▸ **Passage provided**

···

Once established Hugh De Lacy proceeded to divide up his newly acquired territory into Feudal grants to his chief followers. To Gilbert De Angulo he gave the lands of Magherigalon, later to be known as the Barony of Morgallion in the north of County Meath. There Gilbert built the mote at Nobber which can still be seen today besude the R 162 road. Jocelyn was granted Navan and the adjacent lands of Ardbraccan. He built a large mote at Navan the remains of which are also still extant. Jordan De Angulo does not seem to have been included in the grants. It appears that at an early date he became involved in the turbulent affairs of Connaught where he established himself to become the ancestor of one of the families of MacJordan or Jordan.
There is documentary evidence of the first Gilbert De Angulo and his brother Jordan in a charter dated 1177 to which they were witnesses, granting the lands of Howth to Almeric, the ancestor of the St. Lawrence family. After that Gilbert fades out of the picture, although in some accounts he is confused with his grandson, also Gilbert. It is possible the first Gilbert returned to Angle after Jordan and Gilbert had established themselves in Ireland.
Jocelyn De Angulo, in addition to receiving grants of land also had on him conferred on him the title of Baron of Navan and became one of the ten palatinate Barons of the Pale. It was a title which was held by successive members of the family for the next six hundred years until the late eighteenth century. He was suceeded by his son Gilbert De Angulo, a very turbulent man who took service with Cathal Crovderg, King of Connaught. He is described by Prof. Curtis, the eminent historian, as an "aristocratic mercenary". Although he succeeded his father to become the 2nd Baron of Navan, he spent most of his time in Connaught and was continualy involved in raids and affrays both with the native Irish and against the Normans. He was the first to be described by Geraldus Cambrensis as having become "Hibernis ipsis Hiberniores" that is to say more Irish than the Irish themselves. He was outlawed in 1195/96 but was pardoned by King John some nine or ten years later, though he never recovered the forefeited lands of Morgallion. He was eventually killed in 1212/13 fighting at a 'castle', which was probably little more than a palisade, which he had built somewhere near Ballyshannon or Belleek on the border between Connaught and Tyrconnell. In the Irish annals Gilbert De Angulo was known as MacOisdealbh or MacGoisdelbh (i.e. son of Jocelyn) the name which was given to his descendants in Connaught. It was rendered back into English as MacCostello, which in time became Costello.

···

▸ **Data section**
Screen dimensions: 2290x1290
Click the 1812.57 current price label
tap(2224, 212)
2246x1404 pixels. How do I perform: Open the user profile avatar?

···

▸ **Tasks**
**a)** Repeat word for word the part of the De Angulo passage starting at "There is documentary" and ending at "themselves in Ireland.".
**b)** Resume the account of the De Angulo family after its last sentence and keep writing it.
The material comes from a source separate from the passage on the De Angulo family.

▸ **Answers given**
**a)**
There is documentary evidence of the first Gilbert De Angulo and his brother Jordan in a charter dated 1177 to which they were witnesses, granting the lands of Howth to Almeric, the ancestor of the St. Lawrence family. After that Gilbert fades out of the picture, although in some accounts he is confused with his grandson, also Gilbert. It is possible the first Gilbert returned to Angle after Jordan and Gilbert had established themselves in Ireland.

**b)**
Jocelyn had a second son, Richard, who settled in County Cork, becoming the ancestor of the Nagles. So at an early stage the Nangle family was divided into three main branches or Septs namely the Nangles of Leinster, the Nagles of Munster and the Costellos of Connaught.
Tomco footnote [ My great grandfather Patrick Costello came from County of Cork]
Up to the middle of the thirteenth century Gilbert's successors as Barons of Navan, namely William, Philip, and Milo De Angulo were recognized as heads of the whole family including the Costellos and Nagles. After Milo De Angulo, the 5th Baron of Navan, however, the Costellos of Connaught became a distinct and seperate branch of the family, with Philip, a younger son of Milo, and his descendents at their head.
It is recorded that William De Angulo, 3rd Baron of Navan also held lands in Kilbixie in Westmeath at the beginning of the 13th Century. These lands passed to his successors down to John De Angulo, styled Lord of Kilbixie and Ardsallagh, 8th Baron of Navan. While his eldest son Barnaby De Naungle succeeded him as 9th Baron of Navan, his second son Walter De Naungle inherited the manor of Kilbixie in the 14th Century and became the ancestor of the Kilbixie branch of the Nangle family.
The early Barons of Navan not only maintained their lands in County Meath and continued their involvement in Connaught but also apparently kept up the link with Angle in Pembrokeshire. Philip, 4th Baron of Navan, is reputed to have visited his 'castle' there. There are still extant at Angle a small fortified tower and a "Norman" Columbarium which may be the remains of that castle.
The name De Angulo continued to be applied to members of the family until the first half of the 14th Century, the last Baron of Navan to be so described was John De Angulo, the 8th Baron. The next four Barons were designated De Naungle and it is not until the beginning of the 15th Century that we find Walter, 13th Baron of Navan referred to as Nangle, the name which is thereafter invariably used.
The early Barons of Navan were concerned with the founding or reviving of a number of religious establishments. The first of these was St. Mary's Abbey at Navan, founded in about 1189 by Jocelyn De Angulo, 1st Baron of Navan, on a site of an earlier Celtic monastry. A number of its Abbots were members of the Nangle family. Other foundations included a Chantry near Bective in County Meath and in County Mayo an Augustinian Convent at Ballyhaunis and a House of the Order of Predicant Friars at Urlaur, built by Philip De Angulo.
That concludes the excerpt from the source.